- EXERCISE PROMPT: Each record that follows should be repeated exactly, with no pictures carried over.

- SUPPLIED RECORDS:
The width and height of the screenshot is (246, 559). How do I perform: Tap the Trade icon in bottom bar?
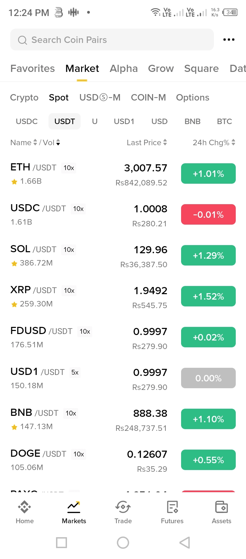123,507
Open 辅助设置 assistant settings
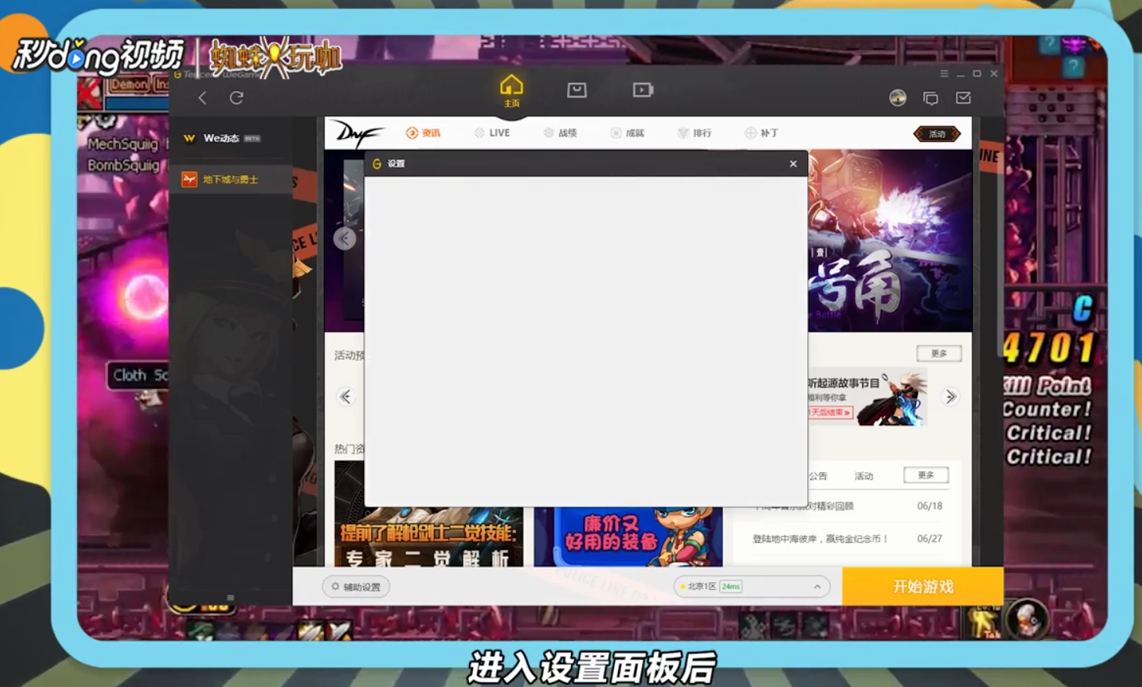This screenshot has width=1142, height=687. [355, 586]
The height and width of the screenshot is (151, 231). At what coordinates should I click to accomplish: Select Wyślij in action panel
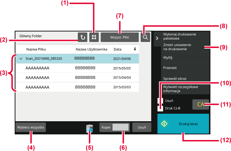(x=185, y=58)
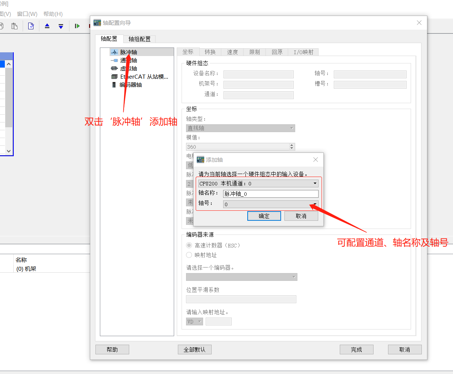Screen dimensions: 453x374
Task: Open the 轴号 dropdown in 添加轴 dialog
Action: 315,204
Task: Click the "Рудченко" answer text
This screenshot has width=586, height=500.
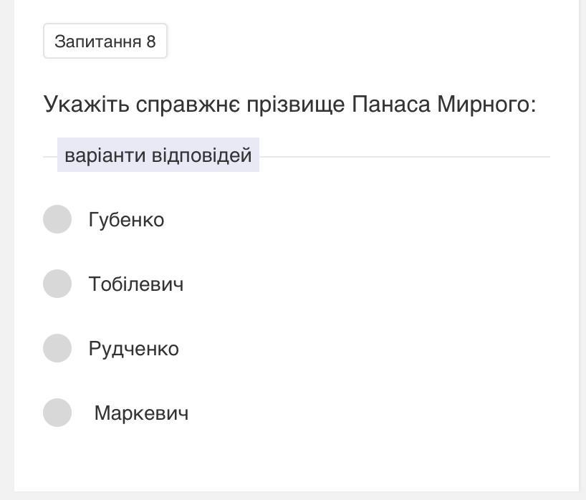Action: (133, 349)
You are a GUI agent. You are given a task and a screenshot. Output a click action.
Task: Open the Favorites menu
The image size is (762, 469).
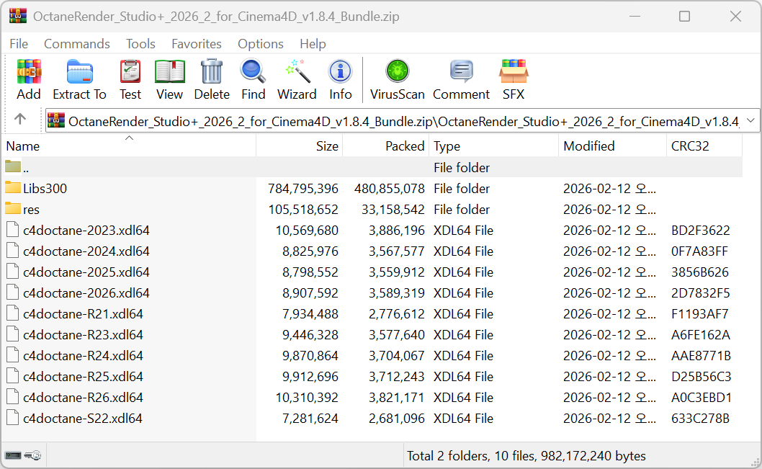pyautogui.click(x=197, y=44)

- TASK ANSWER:
The width and height of the screenshot is (246, 559). How do I perform: Tap the Trade icon in bottom bar?
123,507
Open 辅助设置 assistant settings
This screenshot has width=1142, height=687. [355, 586]
The height and width of the screenshot is (151, 231). At what coordinates should I click to accomplish: Select Wyślij in action panel
(x=185, y=58)
Screen dimensions: 453x374
Task: Open the 轴号 dropdown in 添加轴 dialog
Action: 315,204
Task: Click the "Рудченко" answer text
This screenshot has width=586, height=500.
Action: (133, 349)
You are a GUI agent. You are given a task and a screenshot. Output a click action.
Task: Open the Favorites menu
The image size is (762, 469).
pyautogui.click(x=197, y=44)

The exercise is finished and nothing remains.